It was too good to last wasn’t it ... yes the blizzards returned with a vengeance (particularly in the West Country and Wales) ..

The country took stock again and found the conditions were even worse ... on 8th February 1963 ... many were stuck in cars, or on trains ...

Hot chocolate anyone?!

In early January 90,000 miles of highway were closed, this time (early February) 130,000 miles were shut off – Scotland and Cornwall were completely cut off ... five feet (one and a half metres) of snow had fallen ...


Here endeth part 1 of three

Hilary Melton-Butcher
Positive Letters Inspirational Stories

32 comments:

rosaria williams said...

My Lord! This was a major problem. I guess compared to that winter, this one must feel mild. Most of us can't fathom that much snow and break in routines and services. Better stock up on necessities.

Jo said...

I was 24 and apart from the freezing on the Medway, I don't remember anything about it. I think I was living in Clapham Junction at the time. Do you remember it from your own experience Hilary? I think you are younger than I.

JO ON FOOD, MY TRAVELS AND A SCENT OF CHOCOLATE

Optimistic Existentialist said...

You know what I love about your blog Hilary? I always find that I learn something historical :)

MorningAJ said...

Fylingdales hadn't been open long then. I remember visiting it with my Dad before it officially began working. He worked for GCHQ and we had special permission to see inside the 'golfballs'.

Alex J. Cavanaugh said...

Wow!
I'm sure once those people in the pub got down to only whisky, they didn't care.
Scary to think of so many cut off from everything.

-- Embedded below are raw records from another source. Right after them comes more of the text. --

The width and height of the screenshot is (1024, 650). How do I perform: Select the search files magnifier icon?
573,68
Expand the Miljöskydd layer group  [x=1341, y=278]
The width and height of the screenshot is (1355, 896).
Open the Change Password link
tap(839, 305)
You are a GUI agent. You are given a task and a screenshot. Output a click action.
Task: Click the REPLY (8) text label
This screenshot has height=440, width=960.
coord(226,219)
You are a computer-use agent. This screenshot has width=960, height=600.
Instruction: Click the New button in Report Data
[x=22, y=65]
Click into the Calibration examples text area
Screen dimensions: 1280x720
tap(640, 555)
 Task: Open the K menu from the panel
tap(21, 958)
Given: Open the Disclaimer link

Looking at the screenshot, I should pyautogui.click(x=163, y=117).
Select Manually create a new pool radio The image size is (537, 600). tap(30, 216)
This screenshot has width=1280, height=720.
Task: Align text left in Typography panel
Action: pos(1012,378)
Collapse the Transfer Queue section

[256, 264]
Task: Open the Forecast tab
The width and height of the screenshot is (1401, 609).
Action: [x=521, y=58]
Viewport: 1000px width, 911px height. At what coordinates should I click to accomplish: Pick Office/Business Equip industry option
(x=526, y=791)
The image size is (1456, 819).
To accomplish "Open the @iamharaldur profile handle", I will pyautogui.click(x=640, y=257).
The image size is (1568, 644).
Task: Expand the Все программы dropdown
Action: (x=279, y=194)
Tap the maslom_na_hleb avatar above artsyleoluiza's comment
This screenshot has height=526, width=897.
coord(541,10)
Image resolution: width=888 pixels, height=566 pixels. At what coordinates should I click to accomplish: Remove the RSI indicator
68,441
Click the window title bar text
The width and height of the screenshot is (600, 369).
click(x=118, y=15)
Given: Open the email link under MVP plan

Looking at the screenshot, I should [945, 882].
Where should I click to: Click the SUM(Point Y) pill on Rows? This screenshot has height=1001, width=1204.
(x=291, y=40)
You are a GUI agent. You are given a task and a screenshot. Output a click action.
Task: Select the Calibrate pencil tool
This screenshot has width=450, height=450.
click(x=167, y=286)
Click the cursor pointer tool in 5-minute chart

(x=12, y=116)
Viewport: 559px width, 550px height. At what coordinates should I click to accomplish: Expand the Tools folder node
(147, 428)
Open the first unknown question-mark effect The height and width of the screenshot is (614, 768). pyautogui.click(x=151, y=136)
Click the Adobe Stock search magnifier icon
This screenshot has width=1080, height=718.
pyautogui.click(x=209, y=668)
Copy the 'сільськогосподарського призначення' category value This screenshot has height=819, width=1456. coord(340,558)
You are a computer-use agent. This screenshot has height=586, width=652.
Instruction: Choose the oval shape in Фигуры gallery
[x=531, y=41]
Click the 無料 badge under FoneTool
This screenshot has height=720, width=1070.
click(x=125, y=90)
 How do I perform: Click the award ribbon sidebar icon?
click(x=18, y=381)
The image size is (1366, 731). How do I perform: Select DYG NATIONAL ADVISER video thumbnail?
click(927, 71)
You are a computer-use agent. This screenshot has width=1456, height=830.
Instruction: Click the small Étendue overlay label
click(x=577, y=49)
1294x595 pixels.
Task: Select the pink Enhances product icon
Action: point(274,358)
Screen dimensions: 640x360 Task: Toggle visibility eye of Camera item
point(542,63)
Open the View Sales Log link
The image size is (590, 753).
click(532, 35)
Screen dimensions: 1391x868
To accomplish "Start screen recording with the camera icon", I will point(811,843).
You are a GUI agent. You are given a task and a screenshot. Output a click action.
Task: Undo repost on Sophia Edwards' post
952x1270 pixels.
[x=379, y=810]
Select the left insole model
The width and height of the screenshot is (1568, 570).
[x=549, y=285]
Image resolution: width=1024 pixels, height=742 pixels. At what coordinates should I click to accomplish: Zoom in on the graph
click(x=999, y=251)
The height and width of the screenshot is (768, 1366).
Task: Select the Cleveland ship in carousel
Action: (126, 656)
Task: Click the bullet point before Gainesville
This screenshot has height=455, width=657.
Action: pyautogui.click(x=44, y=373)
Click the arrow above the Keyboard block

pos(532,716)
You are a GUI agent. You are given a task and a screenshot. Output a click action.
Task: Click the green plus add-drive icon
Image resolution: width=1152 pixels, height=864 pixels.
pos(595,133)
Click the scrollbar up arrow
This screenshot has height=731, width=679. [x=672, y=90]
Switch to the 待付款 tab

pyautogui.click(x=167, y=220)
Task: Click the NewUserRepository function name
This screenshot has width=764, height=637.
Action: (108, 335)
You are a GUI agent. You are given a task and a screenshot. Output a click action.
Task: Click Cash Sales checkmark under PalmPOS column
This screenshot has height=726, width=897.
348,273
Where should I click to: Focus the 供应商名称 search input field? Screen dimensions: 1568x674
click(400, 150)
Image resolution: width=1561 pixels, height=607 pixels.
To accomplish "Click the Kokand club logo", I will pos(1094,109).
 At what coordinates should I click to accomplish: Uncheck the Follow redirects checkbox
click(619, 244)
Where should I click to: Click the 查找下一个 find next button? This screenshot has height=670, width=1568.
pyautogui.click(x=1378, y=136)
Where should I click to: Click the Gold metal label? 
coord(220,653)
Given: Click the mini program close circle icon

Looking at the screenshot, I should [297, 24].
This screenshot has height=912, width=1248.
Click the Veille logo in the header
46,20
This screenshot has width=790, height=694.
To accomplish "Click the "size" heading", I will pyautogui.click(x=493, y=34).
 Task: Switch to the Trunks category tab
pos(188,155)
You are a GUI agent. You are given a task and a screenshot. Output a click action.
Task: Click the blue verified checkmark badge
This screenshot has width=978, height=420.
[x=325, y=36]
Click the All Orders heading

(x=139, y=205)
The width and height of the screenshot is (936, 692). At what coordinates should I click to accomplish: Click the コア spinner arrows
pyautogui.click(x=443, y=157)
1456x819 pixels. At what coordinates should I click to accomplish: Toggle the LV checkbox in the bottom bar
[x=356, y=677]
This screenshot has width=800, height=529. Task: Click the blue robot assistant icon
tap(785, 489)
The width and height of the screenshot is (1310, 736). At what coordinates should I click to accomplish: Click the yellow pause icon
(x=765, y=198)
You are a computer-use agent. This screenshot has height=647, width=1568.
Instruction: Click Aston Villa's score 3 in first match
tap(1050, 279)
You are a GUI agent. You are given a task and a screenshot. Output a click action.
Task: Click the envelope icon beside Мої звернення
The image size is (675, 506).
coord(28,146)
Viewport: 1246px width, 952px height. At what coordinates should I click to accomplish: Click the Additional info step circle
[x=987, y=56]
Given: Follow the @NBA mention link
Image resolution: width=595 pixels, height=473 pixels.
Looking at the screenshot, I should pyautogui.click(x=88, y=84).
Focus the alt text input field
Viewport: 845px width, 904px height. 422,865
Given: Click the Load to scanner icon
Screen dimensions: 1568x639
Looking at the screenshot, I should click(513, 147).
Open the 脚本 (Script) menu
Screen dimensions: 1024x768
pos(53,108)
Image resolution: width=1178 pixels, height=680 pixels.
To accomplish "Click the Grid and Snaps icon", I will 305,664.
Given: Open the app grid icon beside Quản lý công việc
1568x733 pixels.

Yvonnes Poetry Corner said...

I well remember that winter, it was the winter before I got married, my then fiancee lived the opposite side of Bristol to me and we couldn't see each other and work was out of the question as the buses was unable to get to where I lived.
I saw the programme on the TV and the memories that came back was all to evident.
Wonderful post Hilary.

Yvonne.

Chuck said...

Hilary, I am now freezing cold just reading this. And being stranded in a pub...worse ways to go. Amazing reading as always...stay warm!

A Lady's Life said...

Gosh even then we had huge changes in temperature.
In Montreal we always had hot summers and winters heavy with snow.
It was just a part of life and we all enjoyed it.

Suze said...

I'll take a hot chocolate with some of the milk from the bottle I've been hiding. ;)

Theresa Milstein said...

Wow, I've never heard anything about it. Must've been a scary time. It's not like you guys get all that much snow as it is!

Manzanita said...

Hilary, That was so well written. I can well imagine the hardship and I think it would have even a greater negative impact if that happened today. Then, people had a source of coal and a place to burn it and the people were not entirely dependent on electricity like they are today.
Winters must have gotten milder all over. I thought I remembered much, much deeper snow when I was little but then I passed it off as just being small and short. BUT.... I was looking at some old pictures of my grandparents house and there was a path shoveled through the snow and to the house. People were standing in the path and the top of the snow bank was over their heads.
WOW this is really something, Hilary

juliet said...

That was serious cold, for sure. In December 1962 I married my English husband here in NZ while his family huddled together in London and celebrated our wedding there. I don't remember them saying anything about the cold, but even if they had I would have had no idea how drastic it was.
Your post certainly lays out the consequences. Thank you Hilary for another interesting slice of history. (you should have been a history teacher!)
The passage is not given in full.